### Page extract
------------------------------

History teaches us everything about pandemics

We are living through a major pandemic.

Yesterday the UK ‘reflected’ on its 1 year anniversary of lockdown. This is fact, it’s not fiction. Wishing that it weren’t so changes nothing.

I was thinking back to last spring when I would stare at people wearing masks on public transport, thinking “Oh that’s a bit much!”. On reading news articles that were raising the alarm I brushed it off as media hype, because some information suggested that it was not going to be a global threat.

Similarly governments were too slow to react to the emerging threat, perhaps also unable to comprehend or unwilling to act on the information. Lockdowns came too late, even as countries like Italy were seeing serious levels of infections.

This pattern has more or less continued for a year. The advice and instruction from our government here in the UK was consistently confusing, naive and ill-informed. If we look back to the Spanish Flu outbreak of 1918, or other pandemics, we should understand how highly transmissible and dangerous diseases can spread around global populations.

You just need the disease vectors (us) to be close together in crowded (indoor) areas, breathing and touching virus particles. If people continue to travel and stay in close contact between large numbers of people, then the infection rates keep climbing exponentially. Pandemics don’t die out in a matter of months unless they are immediately contained until vaccines can be made. You resume normal life, then within a month you’ll see spikes in hospital admissions.

------------------------------

### Listed entries
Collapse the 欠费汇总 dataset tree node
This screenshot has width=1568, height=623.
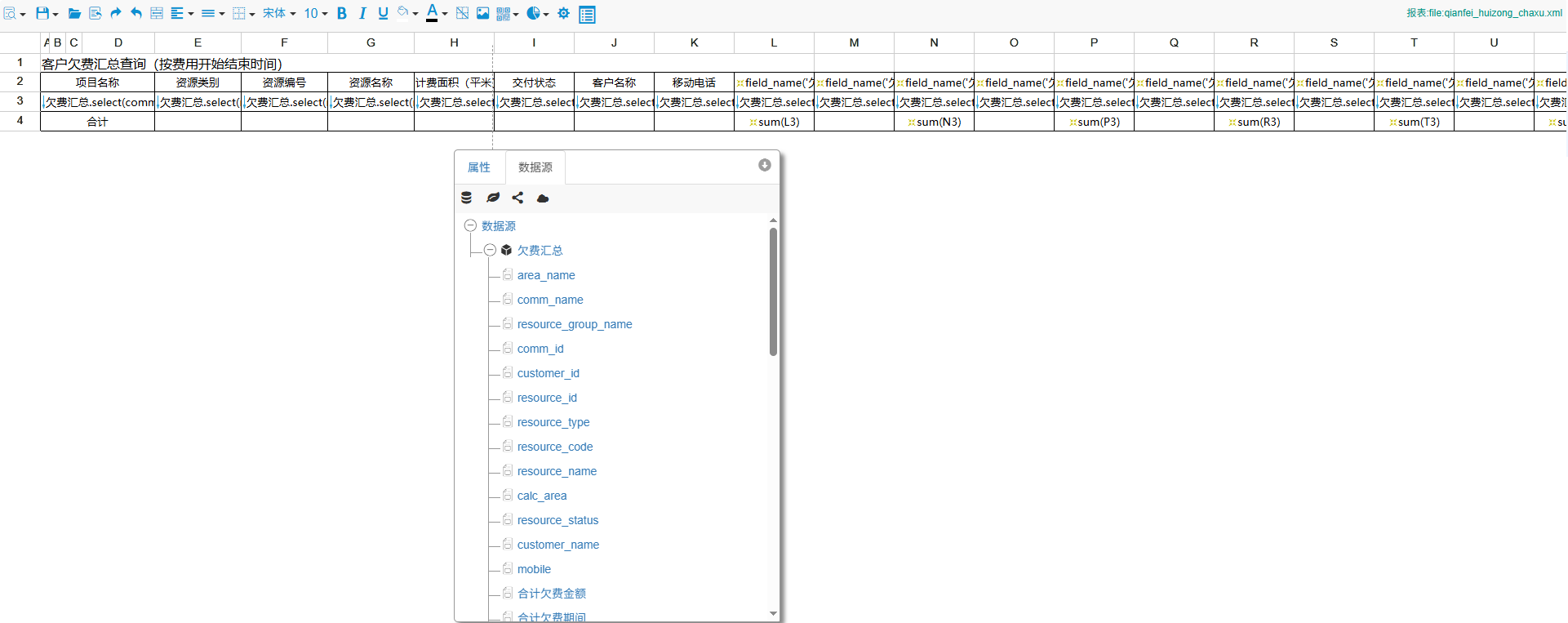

------------------------------

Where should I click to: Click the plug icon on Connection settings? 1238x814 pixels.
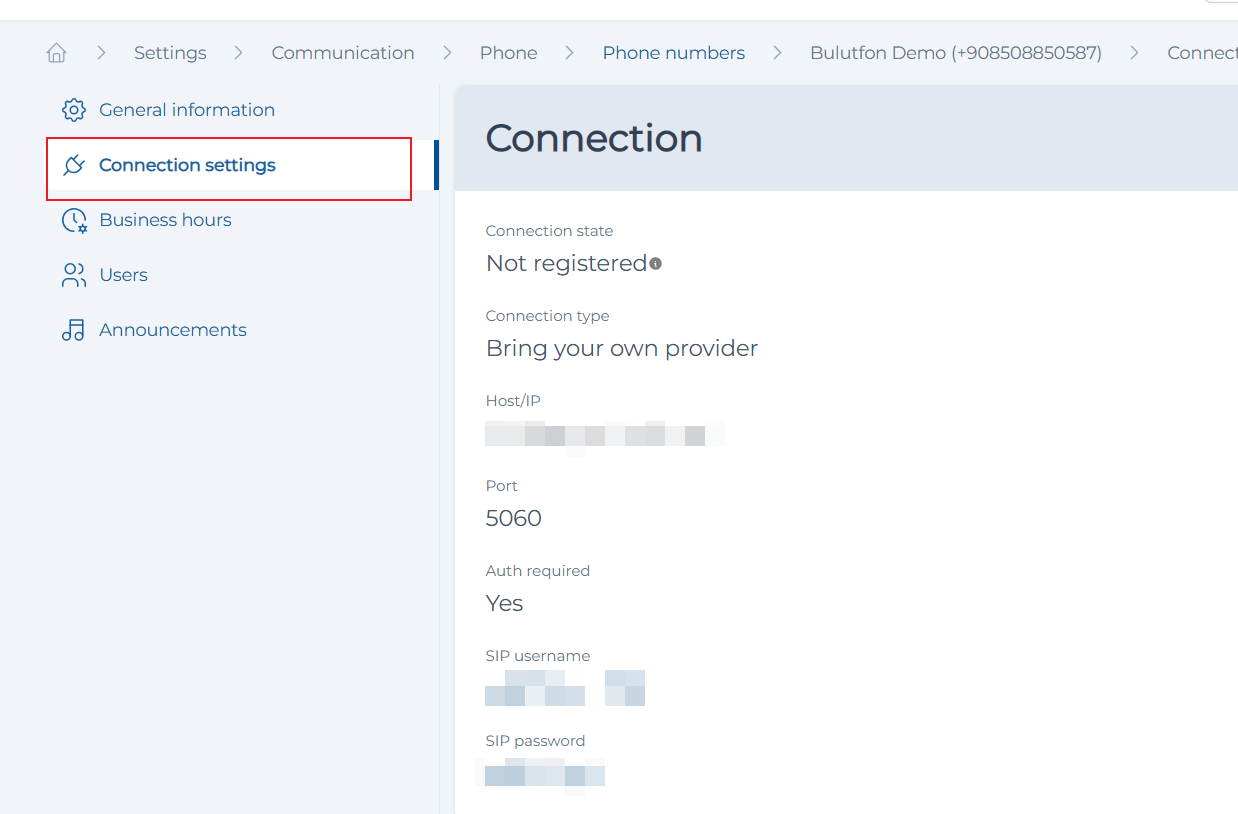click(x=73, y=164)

------------------------------

### Exercise tasks
(1) According to the pandemic article, which earlier outbreak should help us understand how dangerous diseases spread?
(2) Write the next part of the article on pandemics, starting after its final sentence.

### Expected responses
(1) The Spanish Flu outbreak of 1918.

(2)
The mechanism of spreading is not rocket science, but this virus has been tricky to acknowledge because so many people will be asymptomatic or have mild symptoms. It becomes less real. People need to work, and they can only stay locked up for so long without social contact. We have to balance the need to contain against social, societal and welfare needs.

But we do know how these things play out. They peak for a year or two, then will remain in the background and hidden pockets where they can re-emerge. It took years for us to eradicate smallpox, and this was only possible due to massive coordinated vaccination efforts. The more people that refuse to get vaccines, the less protected populatins will be.

The first smallpox immunization was created by Edward Jenner in 1796. But it took more than 200 years and a worldwide vaccination program to eradicate the disease. The last known naturally occurring case of smallpox was diagnosed on Oct. 26, 1977, in Merka, Somalia, according to the CDC. The World Health Organization (WHO) declared smallpox eradicated in 1980.

“It was eradicated solely through vaccination. We do not really have any treatments even today for smallpox that are proven, tried and tested,”

So yes, this is the truth, the hard facts of what we face. It’s unfortunate and I wish we hadn’t had to live through something like this, but here we are. Viruses and other pathogens can become threats at anytime, and they have been existing besides us throughout history. The only way to deal with this is to trust the science, for governments to work together to protect and support citizens around the world. And we as individuals can also act responsibly and to realise when we have to do our bit collectively.